PROVIDED INFORMATION:
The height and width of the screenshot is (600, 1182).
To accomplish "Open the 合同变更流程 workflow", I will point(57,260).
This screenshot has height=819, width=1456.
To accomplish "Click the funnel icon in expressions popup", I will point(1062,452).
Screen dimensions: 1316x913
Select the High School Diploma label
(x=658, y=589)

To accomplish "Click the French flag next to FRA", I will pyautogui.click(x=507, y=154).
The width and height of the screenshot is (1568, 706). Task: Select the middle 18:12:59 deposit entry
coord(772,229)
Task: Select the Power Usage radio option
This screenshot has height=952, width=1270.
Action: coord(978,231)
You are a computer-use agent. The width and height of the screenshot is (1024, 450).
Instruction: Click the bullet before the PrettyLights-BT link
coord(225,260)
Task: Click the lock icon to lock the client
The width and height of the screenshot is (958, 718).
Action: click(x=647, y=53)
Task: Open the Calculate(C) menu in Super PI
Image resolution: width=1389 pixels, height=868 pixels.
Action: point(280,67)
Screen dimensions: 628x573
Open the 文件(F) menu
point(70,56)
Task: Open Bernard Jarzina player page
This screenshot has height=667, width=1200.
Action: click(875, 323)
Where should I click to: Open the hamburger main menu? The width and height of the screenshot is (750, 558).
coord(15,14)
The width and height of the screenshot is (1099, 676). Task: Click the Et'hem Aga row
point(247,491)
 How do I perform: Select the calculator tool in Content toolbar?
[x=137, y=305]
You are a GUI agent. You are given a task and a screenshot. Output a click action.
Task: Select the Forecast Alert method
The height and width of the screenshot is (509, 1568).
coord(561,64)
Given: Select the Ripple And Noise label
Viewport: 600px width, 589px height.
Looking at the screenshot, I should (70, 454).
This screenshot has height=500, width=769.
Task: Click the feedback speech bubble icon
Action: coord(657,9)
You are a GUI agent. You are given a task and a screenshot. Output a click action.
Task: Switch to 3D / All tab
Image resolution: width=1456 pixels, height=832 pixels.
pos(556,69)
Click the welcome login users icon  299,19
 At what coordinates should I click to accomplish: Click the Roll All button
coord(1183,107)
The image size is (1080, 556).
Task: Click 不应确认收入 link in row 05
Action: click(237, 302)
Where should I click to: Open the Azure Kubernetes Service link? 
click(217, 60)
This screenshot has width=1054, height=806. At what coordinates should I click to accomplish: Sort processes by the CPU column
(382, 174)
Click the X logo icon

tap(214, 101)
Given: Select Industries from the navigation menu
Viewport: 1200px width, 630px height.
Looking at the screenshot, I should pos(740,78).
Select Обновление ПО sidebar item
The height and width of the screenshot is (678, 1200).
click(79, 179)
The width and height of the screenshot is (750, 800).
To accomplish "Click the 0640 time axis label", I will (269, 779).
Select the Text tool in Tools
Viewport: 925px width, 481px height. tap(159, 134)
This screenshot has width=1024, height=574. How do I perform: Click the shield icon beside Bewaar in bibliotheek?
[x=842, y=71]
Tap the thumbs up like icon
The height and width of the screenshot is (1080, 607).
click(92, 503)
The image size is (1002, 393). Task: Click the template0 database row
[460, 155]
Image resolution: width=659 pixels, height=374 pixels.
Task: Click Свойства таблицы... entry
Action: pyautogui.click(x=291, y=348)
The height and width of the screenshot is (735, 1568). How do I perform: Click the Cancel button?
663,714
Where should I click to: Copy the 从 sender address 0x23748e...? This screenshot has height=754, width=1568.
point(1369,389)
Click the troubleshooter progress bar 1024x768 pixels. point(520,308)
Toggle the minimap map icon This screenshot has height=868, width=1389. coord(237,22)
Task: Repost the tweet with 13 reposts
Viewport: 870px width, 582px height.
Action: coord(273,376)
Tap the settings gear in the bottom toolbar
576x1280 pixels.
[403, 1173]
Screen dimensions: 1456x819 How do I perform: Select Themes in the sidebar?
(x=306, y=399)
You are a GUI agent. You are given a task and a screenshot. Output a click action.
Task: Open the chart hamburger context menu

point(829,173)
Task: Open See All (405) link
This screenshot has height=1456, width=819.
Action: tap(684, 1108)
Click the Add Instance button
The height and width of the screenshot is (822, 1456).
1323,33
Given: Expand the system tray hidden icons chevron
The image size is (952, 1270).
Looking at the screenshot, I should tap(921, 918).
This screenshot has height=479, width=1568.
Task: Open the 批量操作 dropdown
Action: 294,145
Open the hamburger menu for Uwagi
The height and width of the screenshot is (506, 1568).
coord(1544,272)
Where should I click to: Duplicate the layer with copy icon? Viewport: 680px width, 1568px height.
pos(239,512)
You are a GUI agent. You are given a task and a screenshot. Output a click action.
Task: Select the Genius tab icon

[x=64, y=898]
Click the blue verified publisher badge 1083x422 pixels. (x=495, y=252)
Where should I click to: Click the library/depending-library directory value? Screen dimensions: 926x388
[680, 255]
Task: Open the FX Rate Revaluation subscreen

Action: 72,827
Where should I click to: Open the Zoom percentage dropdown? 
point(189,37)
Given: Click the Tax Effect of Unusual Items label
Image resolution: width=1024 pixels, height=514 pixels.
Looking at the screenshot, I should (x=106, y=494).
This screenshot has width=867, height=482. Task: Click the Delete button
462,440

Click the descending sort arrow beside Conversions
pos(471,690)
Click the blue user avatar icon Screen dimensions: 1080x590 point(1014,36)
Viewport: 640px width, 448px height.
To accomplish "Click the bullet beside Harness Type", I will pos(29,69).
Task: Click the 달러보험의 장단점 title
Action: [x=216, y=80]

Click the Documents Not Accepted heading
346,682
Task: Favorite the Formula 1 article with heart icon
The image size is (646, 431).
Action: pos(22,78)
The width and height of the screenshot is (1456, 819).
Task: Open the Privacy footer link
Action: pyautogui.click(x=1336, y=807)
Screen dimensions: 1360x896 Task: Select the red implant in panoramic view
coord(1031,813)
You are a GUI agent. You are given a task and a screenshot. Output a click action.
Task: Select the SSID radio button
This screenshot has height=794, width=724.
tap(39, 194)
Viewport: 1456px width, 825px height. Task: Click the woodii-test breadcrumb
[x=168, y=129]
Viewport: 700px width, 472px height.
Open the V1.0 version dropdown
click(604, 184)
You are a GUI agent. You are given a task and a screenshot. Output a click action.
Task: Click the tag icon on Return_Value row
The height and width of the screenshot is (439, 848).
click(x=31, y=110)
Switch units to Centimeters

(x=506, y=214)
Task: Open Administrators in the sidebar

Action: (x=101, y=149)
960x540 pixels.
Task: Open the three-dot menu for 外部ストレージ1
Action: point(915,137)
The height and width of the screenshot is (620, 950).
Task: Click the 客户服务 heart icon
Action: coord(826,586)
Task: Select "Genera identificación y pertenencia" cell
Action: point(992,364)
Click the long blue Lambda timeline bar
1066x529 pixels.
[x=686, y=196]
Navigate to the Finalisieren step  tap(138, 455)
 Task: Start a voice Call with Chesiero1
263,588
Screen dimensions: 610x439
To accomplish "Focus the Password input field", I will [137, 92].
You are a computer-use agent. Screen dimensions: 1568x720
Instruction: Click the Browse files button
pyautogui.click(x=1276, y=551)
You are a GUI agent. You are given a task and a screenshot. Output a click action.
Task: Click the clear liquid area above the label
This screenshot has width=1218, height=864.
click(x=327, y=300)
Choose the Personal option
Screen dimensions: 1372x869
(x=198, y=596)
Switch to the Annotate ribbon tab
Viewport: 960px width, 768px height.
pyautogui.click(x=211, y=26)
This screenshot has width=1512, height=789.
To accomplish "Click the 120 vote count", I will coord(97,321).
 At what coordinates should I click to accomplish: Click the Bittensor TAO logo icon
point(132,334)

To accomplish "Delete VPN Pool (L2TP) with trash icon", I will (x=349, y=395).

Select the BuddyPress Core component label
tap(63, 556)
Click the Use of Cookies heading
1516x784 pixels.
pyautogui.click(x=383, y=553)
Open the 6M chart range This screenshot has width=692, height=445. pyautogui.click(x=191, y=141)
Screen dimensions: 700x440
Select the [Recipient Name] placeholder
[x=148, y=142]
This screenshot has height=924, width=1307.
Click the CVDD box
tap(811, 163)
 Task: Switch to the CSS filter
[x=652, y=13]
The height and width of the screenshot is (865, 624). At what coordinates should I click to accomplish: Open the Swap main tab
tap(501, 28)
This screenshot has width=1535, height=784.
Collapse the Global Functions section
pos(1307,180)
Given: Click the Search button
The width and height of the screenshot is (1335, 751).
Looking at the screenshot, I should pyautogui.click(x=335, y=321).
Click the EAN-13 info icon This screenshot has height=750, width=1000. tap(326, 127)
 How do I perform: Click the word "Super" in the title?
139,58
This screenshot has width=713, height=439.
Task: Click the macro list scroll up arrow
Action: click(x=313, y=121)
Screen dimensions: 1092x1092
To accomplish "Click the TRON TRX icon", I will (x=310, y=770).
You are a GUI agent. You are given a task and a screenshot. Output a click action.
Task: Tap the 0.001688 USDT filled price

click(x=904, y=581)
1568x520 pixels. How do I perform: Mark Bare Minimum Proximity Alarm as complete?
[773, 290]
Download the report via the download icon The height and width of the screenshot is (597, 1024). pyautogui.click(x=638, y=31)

TASK OBJECTIVE:
Reproduce the rows from the line containing "Given: Click the Search button" through the line containing "Click the EAN-13", swapping "info icon" for "help icon" and changing nothing else. Give only those lines.

EXERCISE RESULT:
Given: Click the Search button
The width and height of the screenshot is (1335, 751).
Looking at the screenshot, I should pyautogui.click(x=335, y=321).
Click the EAN-13 help icon This screenshot has height=750, width=1000. tap(326, 127)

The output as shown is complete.